Het weer bleef mooi, het werd steeds warmer, de
wijngaarden werden afgewisseld door dorpjes en bossen. De sluizen waren ruim en
het verval varieerde van 40 cm. tot 4 meter. De handige kettingen die we gewend
waren bij de Sarthe ontbraken. Hier moesten we het meestal doen met een
sluistouw rond een bolder en verder langszij gaan liggen. Soms liep de
sluisdeur fors over en konden we genieten van een waterval. We zagen
ijsvogeltjes, zochten bijna tevergeefs naar een geschikte picknicplek, hielden
met kamferspiritus de blaren onder controle en visten en passant petjes en
zonnekleppen uit het water. We dronken liters mineraalwater, werden door de
kapitein zorgzaam voorzien van zouttabletten, aten komkommer, wortel en
zelfgekweekte tomaatjes en 's avonds werd er gedineerd. Overhangende takken
hadden het wel eens voorzien op ons roer, de Nederlandse driekleur of het
geusje, maar de tocht verliep voorspoedig. De voorlaatste avond zat de
bemanning van de Bergeend gezellig te dineren in een tuin van een restaurant
aan de Marne, terwijl de kapitein alvast Parijs verkende.
Parijs!
De temperatuur lag boven de 30 graden en we gingen
op weg naar Parijs. De sluizen zaten mee, we roeiden door een 800 meter lange
tunnel, waar het in canon gezongen lied "frère Jacques" weerklonk en toen
kwamen we uit op de Seine, breed en met de nodige scheepvaart. Nu ging het
gebeuren. De golven en de deining waren dankzij de cursus "roeien op stromend
water" van Nautilus geen probleem. De rondvaartboten waren enorm en voor we het
wisten lagen we met 13 wherries voor Ile St. Louis met zicht op de Notre Dame.
Het licht bij de brug stond op rood, alle zwemvesten gingen aan en de Brigade
Fluvial kwam informeren wat de bedoeling was. De admiraal liet de benodigde papieren
zien en het wachten begon. Het was de bedoeling dat we met begeleiding van de
waterpolitie verder zouden roeien tot Pont de Neuilly. Er werd druk heen en
weer gevaren met rubberboten tussen de politiepost en de admiraal.
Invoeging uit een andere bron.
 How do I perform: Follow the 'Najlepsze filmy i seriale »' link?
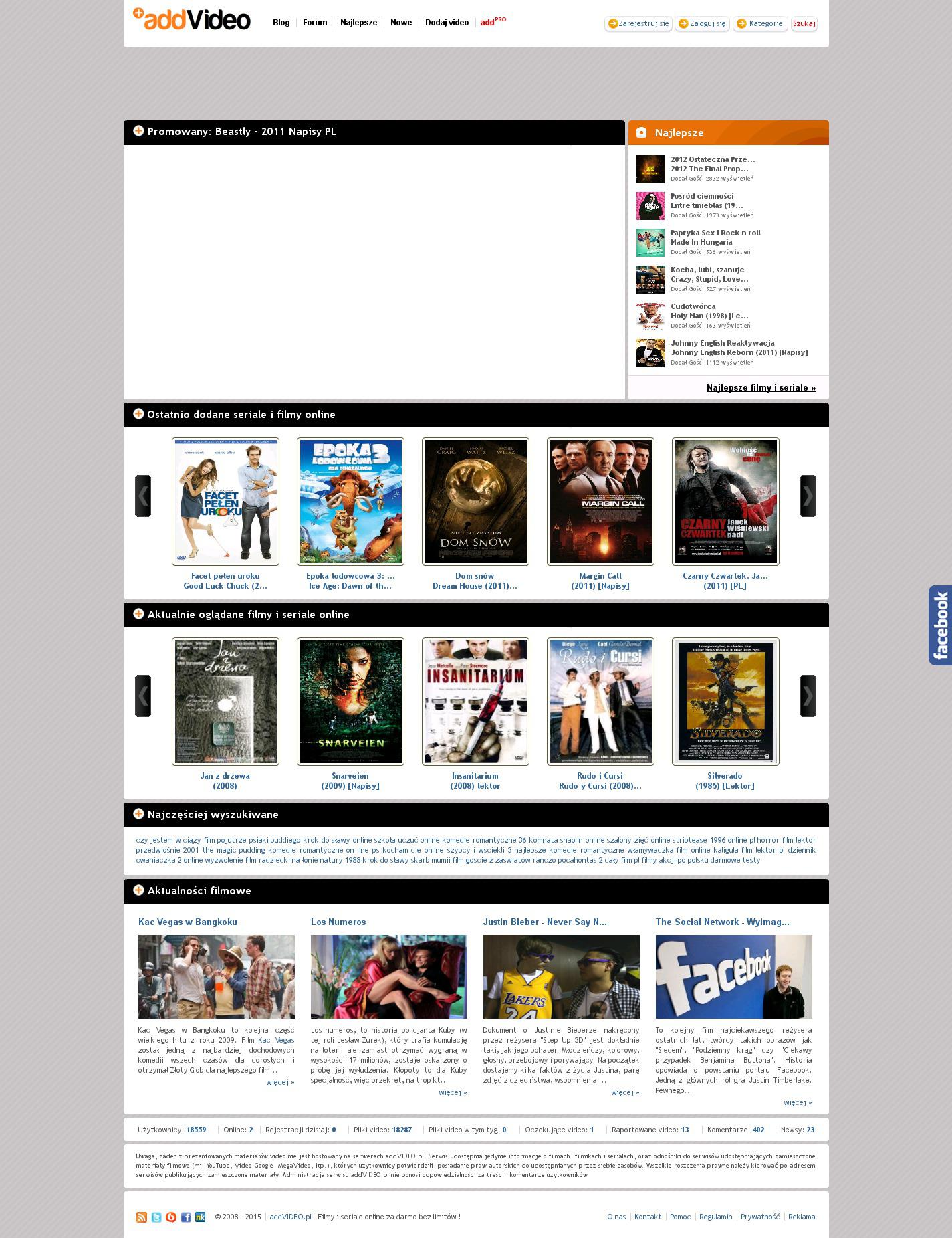[761, 387]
En iedereen
bleef op de stroom dobberen voor de brug, een vermoeiende bezigheid.
Uiteindelijk lagen de boten aan de kade. Na een uur wachten moesten we een
stukje terugroeien, dan konden we door een sluis achterom worden geleid. Een
idee van de politie, maar de sluiswachter wilde alleen genummerde boten
doorlaten en jullie begrijpen het al de instantie die dergelijke nummers
verstrekte was op zaterdag gesloten. Dus oefenden wij het wachten nog even.
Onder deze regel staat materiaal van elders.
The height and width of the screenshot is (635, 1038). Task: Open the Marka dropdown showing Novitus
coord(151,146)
Dankzij Evert-Jan, die zich als bolder vermomd, bovenop de kademuur bevond,
lagen wij als een van de weinige boten in de schaduw. En terwijl men bij de
politiepost nog eens een worstje omdraaide op de barbecue kwam het verlossende
woord.
Een voor een dwars de Seine overvaren, na ruim
2 uur wachten in de zon, aanleggen aan een uit segmenten opgebouwd wiebelvlot,
boot afriggeren, uitladen, uit het water tillen, paar treden op, dwars door de
politiepost (schuifdeuren waren inmiddels verwijderd), schuine loopplank op
naar de kade. En zo gingen er onder leiding van de bemanning van de Maas boot
13 wherries uit het water. Er verscheen nog een Franse persmuskiet om de
operatie "Nooitgedacht" vast te leggen en de politie keek toe. Ik dacht aan de
wijze woorden van Tineke toen de kraag van de riem was geknapt: "Elly, met boos
worden bereik je niets", dus ik leende water bij de politiepost, want die gekke
Hollanders gingen de boten ook nog schoonmaken. De boten werden met onze
laatste krachten op de botenwagen getild en een doodstille bus vertrok uit
Parijs. Bij de eerste stop op de camping kwam iedereen weer wat bij van deze
unieke ervaring met een glaasje wijn of fris!.
's Avonds was er nog een slotdiner aan de Marne met musette-muziek en de volgende dag vertrokken we naar huis.